Había permanecido tan absorta contemplando el tesoro almacenado en aquella casa que ni siquiera me había parado a pensar en mi anfitrión hasta que sentí su aliento calentándome la nuca. Me estaba abrazando con su cuerpo de oso, acomodando cada mano sobre uno de mis pechos. «¿Pero qué pretendes?», le pregunté. «¿No se nota?», respondió él, e impostaba la voz para hacerla sonar profunda y cavernosa en una especie de imitación de lo que él debería de pensar que era sexy. «¿Pero tú no eres gay?», pregunté yo, y según acababa de formular la pregunta me di cuenta de lo inapropiado de la frase en semejante situación. Por toda respuesta me volteó y me colocó cara a cara contra él. Sonreía. No dijo más palabras, simplemente acercaba un cuerpo interrogante. No ofrecí resistencia cuando acercó sus labios a los míos y sabía muy bien que la primera razón por la que iba a permitirle besarme radicaba en su impresionante colección de libros y discos antes que en ninguna otra de sus cualidades.
Creí que había encontrado a mi segunda Mónica.

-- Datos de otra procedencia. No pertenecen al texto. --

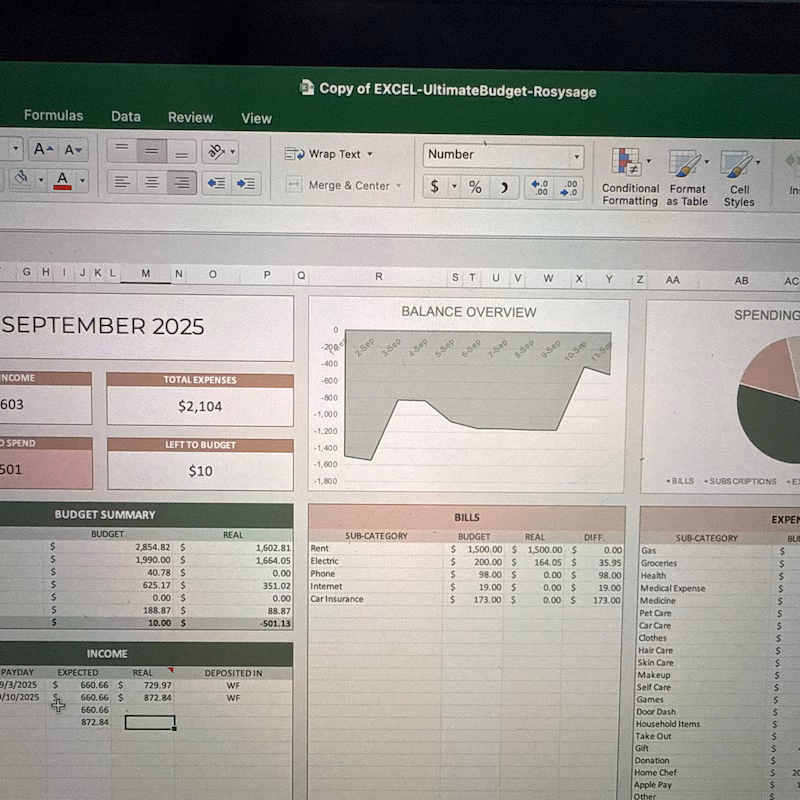Viewport: 800px width, 800px height.
Task: Increase font size with the larger A icon
Action: pyautogui.click(x=43, y=150)
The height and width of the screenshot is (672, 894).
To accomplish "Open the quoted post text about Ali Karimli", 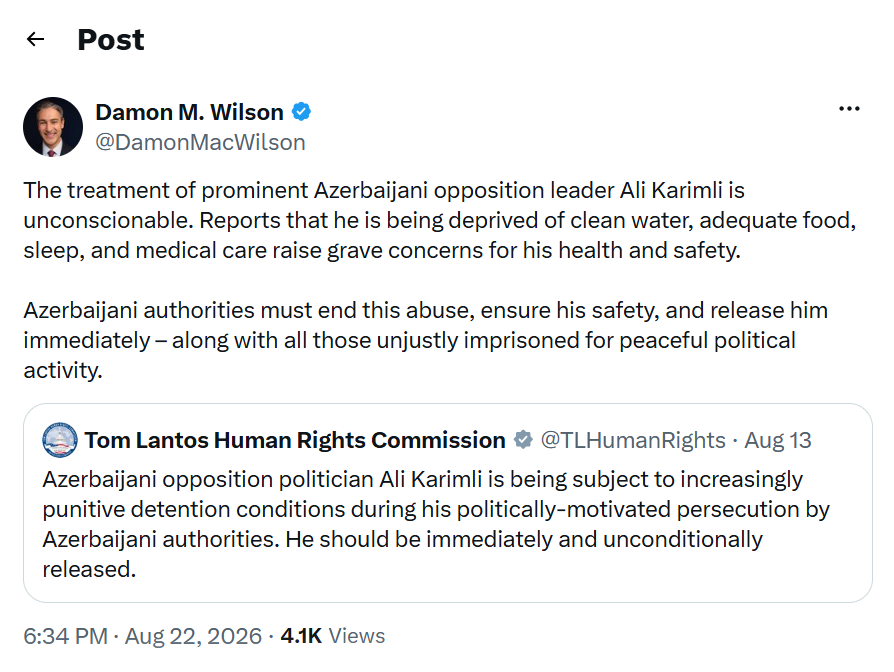I will click(x=436, y=524).
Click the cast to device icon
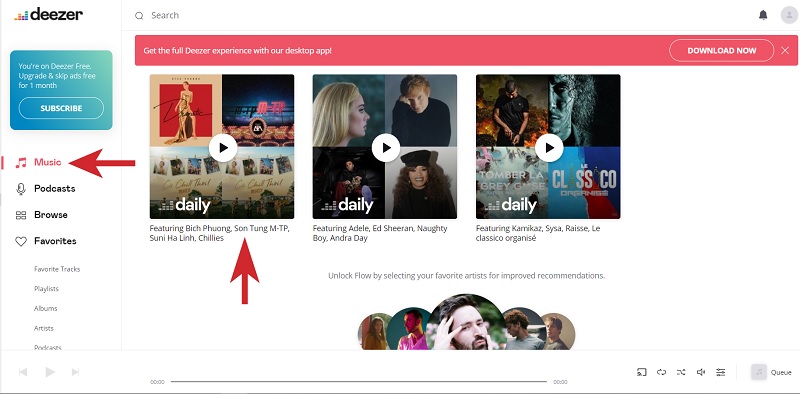Screen dimensions: 800x394 tap(642, 372)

Besaba bien, y nuestras lenguas se entrelazaban, húmedas, como dos anguilas en el lecho de un río. Se me aceleró la respiración y sentí un calor desconocido en los pezones y en la ingle. Sus manos me examinaban el cuerpo con la codicia y la impaciencia de un buscador de tesoros, y al llegar a mi espalda, hizo que sus dedos tamborilearan de arriba abajo por la columna, dejando a su paso huellas de escalofríos. Adelantó su pierna y la plegó entre las mías. Sentí un bulto duro contra mi pubis. Escuchaba nuestras respiraciones entrecortadas superponiéndose la una a la otra como una sinfonía de jadeos amplificados a su máximo volumen, estrellándose contra el silencio de la tarde. En inglés puedo describirlo mejor que en español. I fancied him. Él me gustaba, me apetecía. Me apetecía con la misma urgencia imperiosa con la que a mis trece años me sentía atraída, cuando me puse por primera vez a régimen, por las palmeras de chocolate que exhibían los escaparates de las pastelerías. Quería devorarle a bocados y saborearle entero. Me apetecía tanto, así, de pronto, que fui incapaz de pararme a pensar en las razones ocultas tras semejante capricho absurdo, porque yo no debía desearle, porque yo ya estaba comprometida.